Given a list of airline tickets represented by pairs of departure and arrival airports [from, to], reconstruct the itinerary in order. All of the tickets belong to a man who departs from JFK. Thus, the itinerary must begin with JFK.
Note:
- If there are multiple valid itineraries, you should return the itinerary that has the smallest lexical order when read as a single string. For example, the itinerary [“JFK”, “LGA”] has a smaller lexical order than [“JFK”, “LGB”].
- All airports are represented by three capital letters (IATA code).
- You may assume all tickets form at least one valid itinerary.
Example 1:
tickets = [["MUC", "LHR"], ["JFK", "MUC"], ["SFO", "SJC"], ["LHR", "SFO"]]
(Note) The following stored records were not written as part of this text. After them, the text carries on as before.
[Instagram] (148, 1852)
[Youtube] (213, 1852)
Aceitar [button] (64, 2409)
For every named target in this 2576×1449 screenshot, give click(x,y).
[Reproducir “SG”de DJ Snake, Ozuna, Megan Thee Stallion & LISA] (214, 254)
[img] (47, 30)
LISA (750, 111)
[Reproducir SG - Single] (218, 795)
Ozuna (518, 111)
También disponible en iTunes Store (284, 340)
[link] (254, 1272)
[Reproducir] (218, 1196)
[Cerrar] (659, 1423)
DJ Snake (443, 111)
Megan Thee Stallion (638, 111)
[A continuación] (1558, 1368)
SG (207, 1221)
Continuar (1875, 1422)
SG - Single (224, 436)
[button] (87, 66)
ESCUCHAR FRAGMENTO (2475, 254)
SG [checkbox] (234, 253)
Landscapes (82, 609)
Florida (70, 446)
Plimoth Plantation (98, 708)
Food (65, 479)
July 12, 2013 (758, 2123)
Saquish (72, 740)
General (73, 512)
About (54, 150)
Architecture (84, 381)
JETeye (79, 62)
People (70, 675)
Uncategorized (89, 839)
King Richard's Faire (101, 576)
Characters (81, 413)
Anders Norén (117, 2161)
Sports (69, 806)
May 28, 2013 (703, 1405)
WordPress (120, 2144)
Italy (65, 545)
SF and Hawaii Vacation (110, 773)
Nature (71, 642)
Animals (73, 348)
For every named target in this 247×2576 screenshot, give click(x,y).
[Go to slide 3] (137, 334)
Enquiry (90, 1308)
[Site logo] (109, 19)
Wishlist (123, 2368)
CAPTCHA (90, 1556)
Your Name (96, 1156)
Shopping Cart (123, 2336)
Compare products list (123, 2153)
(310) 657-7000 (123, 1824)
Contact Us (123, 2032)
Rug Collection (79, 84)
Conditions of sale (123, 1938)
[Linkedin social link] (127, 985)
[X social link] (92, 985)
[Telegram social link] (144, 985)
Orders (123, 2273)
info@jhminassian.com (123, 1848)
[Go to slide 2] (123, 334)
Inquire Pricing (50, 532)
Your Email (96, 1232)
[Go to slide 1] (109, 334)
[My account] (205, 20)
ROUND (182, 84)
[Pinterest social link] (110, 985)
Return ["JFK", "MUC", "LHR", "SFO", "SJC"].
Example 2:
tickets = [["JFK","SFO"],["JFK","ATL"],["SFO","ATL"],["ATL","JFK"],["ATL","SFO"]]
Return ["JFK","ATL","JFK","SFO","ATL","SFO"].
Another possible reconstruction is [“JFK”,“SFO”,“ATL”,“JFK”,“ATL”,“SFO”]. But it is larger in lexical order.
Solution:
public class Solution {
public List<String> findItinerary(String[][] tickets) {
Map<String,PriorityQueue<String>> map = new HashMap<>();
for(String[] ti : tickets){
if(!map.containsKey(ti[0])) map.put(ti[0], new PriorityQueue<>());
map.get(ti[0]).offer(ti[1]);
}
Stack<String> stack = new Stack<>();
List<String> ans = new ArrayList<>();
stack.push("JFK");
while(!stack.isEmpty()){
String cur = stack.peek();
if(map.containsKey(cur) && !map.get(cur).isEmpty()){
stack.push(map.get(cur).poll());
} else {
stack.pop();
ans.add(0, cur);
}
}
return ans;
}
}